Les terrains à bâtir sont certes disponibles en quantité finie, contrairement aux matériaux de construction que l’on fabrique industriellement.

Pour autant, avec un peu de courage politique, il serait possible de mettre en oeuvre des outils permettant de limiter fortement l’envolée des prix du foncier constructible. Citons-en quelques uns :

· empêcher la spéculation sur les terrains, par une taxation dissuasive des plus-values

· les communes devraient réserver plus de terrains pour des types d’habitat ne « gaspillant » pas l’espace urbain et péri-urbain.

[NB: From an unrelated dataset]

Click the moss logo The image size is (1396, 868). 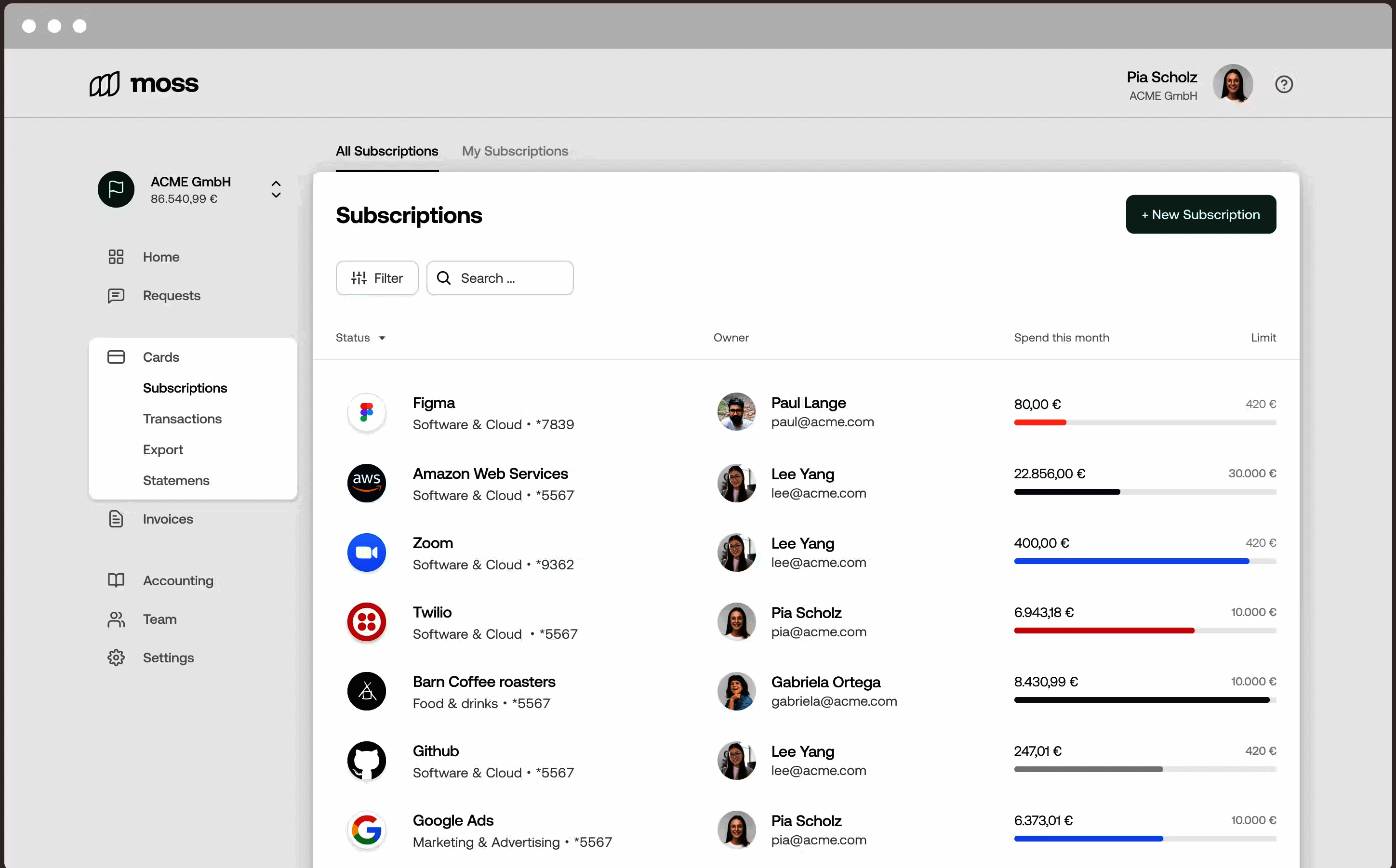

Priorité à l’habitat semi-collectif (par exemple, petites copropriétés de 5 à 10 appartements, avec espaces verts et espaces communs)

· des politiques d’aménagement du territoire volontaristes, définies et financées conjointement par les régions et par l’état, devraient inciter à la création d’activités et d’emplois dans les villes moyennes disposant de réserves foncières importantes. Donc là où les prix du foncier sont beaucoup plus raisonnables que dans les grandes métropoles.

La spéculation immobilière

Comme toute spéculation, la spéculation immobilière consiste à « faire de l’argent avec de l’argent ». On peut estimer légitime que les salariés qui ont les moyens d’épargner se constituent un patrimoine et en retirent un revenu complémentaire à celui de leur travail. A condition qu’une limite raisonnable soit fixée. Par exemple, en taxant peu les plus-values sur la résidence principale et sur une ou deux résidences secondaires. Mais en taxant de façon totalement dissuasive les plus-values à plus grande échelle.

D’autant que c’est l’absence de limites mises à la possibilité de « faire de l’argent avec de l’argent », et pas seulement dans l’immobilier, qui a conduit à la crise actuelle.